(Stored data entries)
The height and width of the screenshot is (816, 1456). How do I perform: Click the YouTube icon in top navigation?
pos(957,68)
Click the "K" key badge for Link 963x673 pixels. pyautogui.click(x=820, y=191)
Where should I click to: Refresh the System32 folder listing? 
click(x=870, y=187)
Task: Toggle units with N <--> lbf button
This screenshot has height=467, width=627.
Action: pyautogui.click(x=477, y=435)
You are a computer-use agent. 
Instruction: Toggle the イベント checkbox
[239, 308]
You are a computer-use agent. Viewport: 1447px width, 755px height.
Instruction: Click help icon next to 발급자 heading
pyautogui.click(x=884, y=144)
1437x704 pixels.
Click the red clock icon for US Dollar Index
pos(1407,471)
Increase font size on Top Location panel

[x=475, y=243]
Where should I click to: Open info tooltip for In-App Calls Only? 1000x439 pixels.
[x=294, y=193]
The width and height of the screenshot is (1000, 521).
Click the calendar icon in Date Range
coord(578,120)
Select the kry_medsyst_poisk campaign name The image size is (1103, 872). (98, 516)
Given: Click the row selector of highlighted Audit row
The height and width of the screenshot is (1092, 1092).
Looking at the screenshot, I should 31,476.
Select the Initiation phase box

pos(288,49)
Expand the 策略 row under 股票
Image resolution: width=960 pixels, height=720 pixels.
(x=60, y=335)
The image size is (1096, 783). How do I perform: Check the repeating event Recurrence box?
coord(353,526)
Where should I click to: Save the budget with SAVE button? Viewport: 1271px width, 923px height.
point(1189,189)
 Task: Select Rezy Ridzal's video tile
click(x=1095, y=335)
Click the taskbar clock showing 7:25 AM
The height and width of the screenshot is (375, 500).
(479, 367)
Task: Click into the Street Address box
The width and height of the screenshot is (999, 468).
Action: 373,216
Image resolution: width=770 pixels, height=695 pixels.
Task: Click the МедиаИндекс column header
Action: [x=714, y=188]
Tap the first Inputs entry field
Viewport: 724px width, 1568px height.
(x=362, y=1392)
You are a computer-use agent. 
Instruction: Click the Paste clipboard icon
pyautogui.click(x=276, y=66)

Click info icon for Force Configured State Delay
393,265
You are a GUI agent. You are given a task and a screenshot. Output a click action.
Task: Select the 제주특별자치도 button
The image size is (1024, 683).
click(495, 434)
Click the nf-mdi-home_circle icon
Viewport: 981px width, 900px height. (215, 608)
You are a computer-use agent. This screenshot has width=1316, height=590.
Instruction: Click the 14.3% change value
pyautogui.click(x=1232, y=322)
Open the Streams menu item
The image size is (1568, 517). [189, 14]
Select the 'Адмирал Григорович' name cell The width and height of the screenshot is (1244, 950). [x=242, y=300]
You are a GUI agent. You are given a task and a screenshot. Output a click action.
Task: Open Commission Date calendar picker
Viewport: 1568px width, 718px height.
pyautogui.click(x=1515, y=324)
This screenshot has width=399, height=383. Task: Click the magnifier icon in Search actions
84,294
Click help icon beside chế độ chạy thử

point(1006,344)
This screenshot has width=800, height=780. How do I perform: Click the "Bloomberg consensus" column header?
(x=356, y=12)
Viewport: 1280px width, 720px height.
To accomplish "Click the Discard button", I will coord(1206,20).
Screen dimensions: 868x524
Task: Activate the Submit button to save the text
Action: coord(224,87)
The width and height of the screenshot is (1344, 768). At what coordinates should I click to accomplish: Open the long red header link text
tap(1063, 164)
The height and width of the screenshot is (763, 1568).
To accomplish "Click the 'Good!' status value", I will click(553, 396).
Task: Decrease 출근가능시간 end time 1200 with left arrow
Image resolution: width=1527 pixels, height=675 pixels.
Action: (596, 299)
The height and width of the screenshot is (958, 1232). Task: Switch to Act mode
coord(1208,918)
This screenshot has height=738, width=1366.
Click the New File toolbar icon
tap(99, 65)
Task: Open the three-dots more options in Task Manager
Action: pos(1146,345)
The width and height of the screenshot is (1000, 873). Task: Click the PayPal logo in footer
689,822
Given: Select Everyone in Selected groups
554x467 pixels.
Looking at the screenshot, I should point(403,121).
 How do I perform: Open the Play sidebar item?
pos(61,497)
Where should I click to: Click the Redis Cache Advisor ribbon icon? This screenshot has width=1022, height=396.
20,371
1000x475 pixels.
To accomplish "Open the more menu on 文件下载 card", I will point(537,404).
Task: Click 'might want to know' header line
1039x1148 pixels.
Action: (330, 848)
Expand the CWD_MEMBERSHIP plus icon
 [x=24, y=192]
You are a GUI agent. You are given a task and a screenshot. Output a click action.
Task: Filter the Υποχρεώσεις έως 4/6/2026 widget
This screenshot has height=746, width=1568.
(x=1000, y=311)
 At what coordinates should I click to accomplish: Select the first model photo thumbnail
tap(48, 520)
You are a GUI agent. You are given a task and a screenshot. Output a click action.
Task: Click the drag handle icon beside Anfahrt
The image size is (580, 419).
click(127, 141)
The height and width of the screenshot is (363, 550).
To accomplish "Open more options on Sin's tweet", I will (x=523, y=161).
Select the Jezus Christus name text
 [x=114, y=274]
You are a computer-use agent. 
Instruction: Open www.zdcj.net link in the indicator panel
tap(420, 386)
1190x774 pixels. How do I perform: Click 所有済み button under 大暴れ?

◆ **TASK GOAL**: Above are some lines. Repeat exactly, and only, those from the line that has "Task: Open Commission Date calendar picker" through the line that has "Viewport: 1280px width, 720px height.".

◆ **PROBLEM SOLUTION**:
Task: Open Commission Date calendar picker
Viewport: 1568px width, 718px height.
pyautogui.click(x=1515, y=324)
This screenshot has width=399, height=383. Task: Click the magnifier icon in Search actions
84,294
Click help icon beside chế độ chạy thử

point(1006,344)
This screenshot has width=800, height=780. How do I perform: Click the "Bloomberg consensus" column header?
(x=356, y=12)
Viewport: 1280px width, 720px height.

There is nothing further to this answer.